**Extract to read**
^^^^^^^^

Wednesday, January 31, 2018
Back in 1964, a Supreme Court justice named Potter Stewart famously struggled to devise a legally defensible definition of obscenity. Equally famously, he failed. “I know it when I see it,” an exasperated Stewart wound up concluding. Having watched Donald Trump’s State of the Union address Tuesday night, I’m with Stewart. I can’t define obscenity any better than he could, but what I know is what I saw. For 80 minutes, the president of the United States — a k a POTUS — performed manual acts of self-gratification upon himself. And — as seems to be the fashion now among serial predators in positions of power — no one on the planet was allowed to leave the room.
Trump began the night by calling out the heroes. To be fair, he’s hardly the first president to conscript genuine heroes to use as political props. But whatever deep-seated feelings Trump has for men and women wearing military uniforms should be expressed only behind closed doors and only with consenting partners. One of the heroes Trump praised, it turns out, was Dave Dahlberg, a Santa Barbara firefighter with the U.S. Forest Service. During last year’s Whittier Fire, Dahlberg hopped onto his dozer, rode it into a sea of flames, and helped save 62 young camp kids. Trump called out Dahlberg by name and had him take a bow. “Thank you very much, David,” Trump said. “Great job.” Compared to the praise heaped on other heroes, however, it felt clipped and perfunctory. Maybe it’s that Dahlberg comes from California, a state with which Trump is at war. Or maybe Dahlberg doesn’t use a gun as part of his job. For whatever reason, Trump didn’t clap that much.
By contrast, there was no shortage of clapping by Trump when he introduced the young, ass-kicking ICE investigator who explained with plucky cheek — after arresting nearly 400, including 220 members of the MS-13 gang — “We’re just tougher than they are.” Trump must have clapped for more than a minute straight — and half that time he clapped alone — after introducing the parents of two teens brutally murdered by MS-13. Trump’s point about MS-13 is not that they are uncommonly violent, which they are. The point is that they are immigrants from El Salvador. Throughout the night, Trump would repeatedly paint the broad spectrum of the immigrant experience with the brush of MS-13. Even to a card-carrying pinche güero like me, this was obvious. More obvious still was the shamelessness with which Trump pimped the insatiable pain of those grieving parents.

^^^^^^^^

**Dataset extract**
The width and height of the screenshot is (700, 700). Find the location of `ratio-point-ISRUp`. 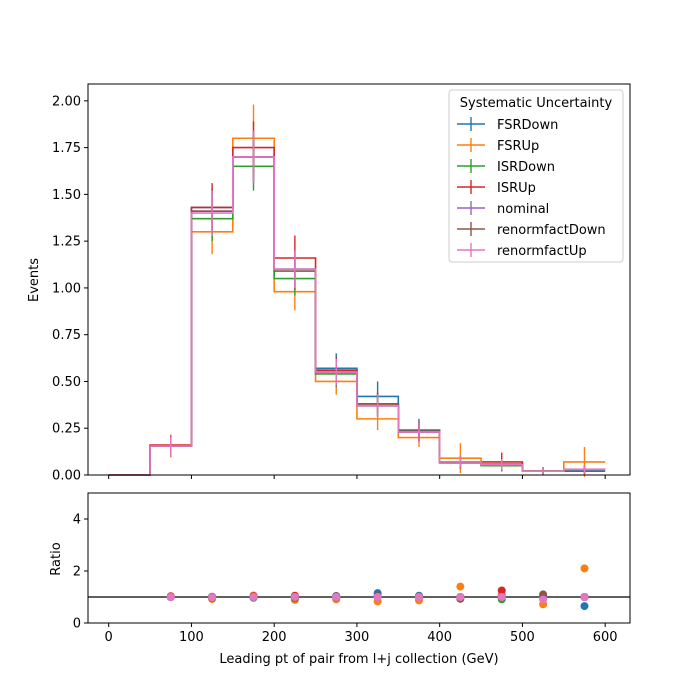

^^^^^^^^

**What the task asks**
Answer these questions using the piece on Trump's State of the Union address:
1. In what year did Potter Stewart struggle to define obscenity?
2. How many young camp kids did Dave Dahlberg help save during the Whittier Fire?
3. How many of the people arrested by the ICE investigator were members of MS-13?

**Written solution**
1. 1964
2. 62
3. 220